The PIC has been considering the issue of regulation of similar biologic medicinal products (SBMPs), and specifically their treatment for reimbursement, following a request by the former Minister for Health and Ageing for the PIC to try to reach a sector-wide consensus on a policy for managing the listing and pricing of biosimilars on the Pharmaceutical Benefits Scheme (PBS).
The development of SBMPs and their governing regulations is an unsettled and evolving area in Australia and internationally, as regulatory authorities and payers worldwide are struggling to create the most appropriate pathways for this class of medicines based in its unique issues.
The PIC has agreed that at present the science used in the development, analysis and regulation of biologics and SBMP, unlike small molecule medicines, does not routinely support pharmacist substitution between different brands of the same biological molecules once a patient has started on a treatment.
The group also reached agreement that because of the rapidly evolving scientific knowledge supporting market entry and commercialisation, there is merit in these types of molecules being differentiated with respect to their management on the PBS. However, the group does not agree on the finer details or treatment within specific formularies.

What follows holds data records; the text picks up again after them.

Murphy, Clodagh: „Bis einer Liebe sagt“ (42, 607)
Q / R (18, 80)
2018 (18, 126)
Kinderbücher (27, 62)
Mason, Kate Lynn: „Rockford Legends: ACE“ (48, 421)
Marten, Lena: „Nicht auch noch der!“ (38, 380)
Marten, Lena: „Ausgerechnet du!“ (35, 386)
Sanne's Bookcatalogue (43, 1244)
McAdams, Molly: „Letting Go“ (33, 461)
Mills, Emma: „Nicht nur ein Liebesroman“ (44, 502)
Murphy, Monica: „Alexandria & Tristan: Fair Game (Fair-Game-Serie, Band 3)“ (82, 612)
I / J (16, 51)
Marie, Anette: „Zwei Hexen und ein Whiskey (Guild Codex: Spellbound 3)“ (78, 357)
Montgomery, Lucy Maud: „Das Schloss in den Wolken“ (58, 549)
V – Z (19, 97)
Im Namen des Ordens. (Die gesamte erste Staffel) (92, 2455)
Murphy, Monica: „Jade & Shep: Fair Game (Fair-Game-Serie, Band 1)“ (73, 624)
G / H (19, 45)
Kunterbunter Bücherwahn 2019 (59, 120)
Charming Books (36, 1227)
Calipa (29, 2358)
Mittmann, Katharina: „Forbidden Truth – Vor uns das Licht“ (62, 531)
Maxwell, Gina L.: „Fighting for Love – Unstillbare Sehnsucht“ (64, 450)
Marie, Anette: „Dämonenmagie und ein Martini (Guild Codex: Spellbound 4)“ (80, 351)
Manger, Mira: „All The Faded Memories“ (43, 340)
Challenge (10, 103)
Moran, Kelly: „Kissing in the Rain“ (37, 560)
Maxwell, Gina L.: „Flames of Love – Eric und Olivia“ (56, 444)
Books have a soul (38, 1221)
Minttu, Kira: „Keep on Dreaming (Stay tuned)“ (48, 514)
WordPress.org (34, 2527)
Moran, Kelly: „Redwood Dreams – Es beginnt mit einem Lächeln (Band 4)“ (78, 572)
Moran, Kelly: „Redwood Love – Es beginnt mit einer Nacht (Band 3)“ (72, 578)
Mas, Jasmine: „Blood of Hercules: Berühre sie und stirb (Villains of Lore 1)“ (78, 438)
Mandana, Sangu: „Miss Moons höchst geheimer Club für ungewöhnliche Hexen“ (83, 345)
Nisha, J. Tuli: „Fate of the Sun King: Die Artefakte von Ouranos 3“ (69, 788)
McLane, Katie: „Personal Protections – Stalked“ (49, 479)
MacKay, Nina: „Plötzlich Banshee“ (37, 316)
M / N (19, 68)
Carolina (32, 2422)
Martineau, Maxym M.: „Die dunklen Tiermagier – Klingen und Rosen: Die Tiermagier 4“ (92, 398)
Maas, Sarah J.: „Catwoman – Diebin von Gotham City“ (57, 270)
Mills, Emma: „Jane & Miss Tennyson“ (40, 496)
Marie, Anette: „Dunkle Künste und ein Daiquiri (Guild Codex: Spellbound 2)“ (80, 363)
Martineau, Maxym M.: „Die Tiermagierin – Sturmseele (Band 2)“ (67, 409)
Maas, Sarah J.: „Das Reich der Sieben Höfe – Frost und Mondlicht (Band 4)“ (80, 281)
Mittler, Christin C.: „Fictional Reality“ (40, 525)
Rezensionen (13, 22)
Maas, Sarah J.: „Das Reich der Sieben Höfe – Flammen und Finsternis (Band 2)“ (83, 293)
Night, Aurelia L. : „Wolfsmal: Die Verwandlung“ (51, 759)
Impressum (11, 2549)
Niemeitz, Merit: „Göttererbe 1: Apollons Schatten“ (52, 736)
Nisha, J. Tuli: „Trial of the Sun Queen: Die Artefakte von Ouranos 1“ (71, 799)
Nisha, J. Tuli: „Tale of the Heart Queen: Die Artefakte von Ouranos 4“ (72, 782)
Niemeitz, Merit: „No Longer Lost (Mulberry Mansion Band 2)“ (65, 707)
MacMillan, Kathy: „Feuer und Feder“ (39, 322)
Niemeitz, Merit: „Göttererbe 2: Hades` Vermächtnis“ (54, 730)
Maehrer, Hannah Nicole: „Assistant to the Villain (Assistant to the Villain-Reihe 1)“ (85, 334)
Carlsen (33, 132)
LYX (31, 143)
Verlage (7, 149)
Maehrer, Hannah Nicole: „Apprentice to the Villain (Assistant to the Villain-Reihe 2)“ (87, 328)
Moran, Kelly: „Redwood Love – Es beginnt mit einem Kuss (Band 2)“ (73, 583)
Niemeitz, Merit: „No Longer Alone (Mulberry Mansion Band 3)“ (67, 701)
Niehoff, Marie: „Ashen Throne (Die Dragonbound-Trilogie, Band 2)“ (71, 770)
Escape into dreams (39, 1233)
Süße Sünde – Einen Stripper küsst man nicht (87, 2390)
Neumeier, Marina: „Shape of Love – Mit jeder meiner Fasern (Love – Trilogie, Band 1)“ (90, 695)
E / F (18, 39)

After considering the range of issues raised in discussions, AusBiotech supports the position that despite their clear differences, if they were differentiated within the formulary, biosimilar medicines could be treated within the current system. The SBMP and their comparator biologic could move into F2 and take the standard 16% mandatory price cut, providing there is differentiation between small molecules and biologics in F2 as designated by an asterisk (*). AusBiotech also agrees with the proposal to extend the price disclosure data collection period for these medicines marked with an asterisk (*) from 12 months to 24 months.
AusBiotech wants a process that generates sufficient competition in the generics market for the Government, whilst ensuring sufficient time for the market for a biosimilar to evolve to take account of the relative newness of this technology and market. It believes that extending the price disclosure data collection period to 24 months will provide that period for the market to evolve and develop.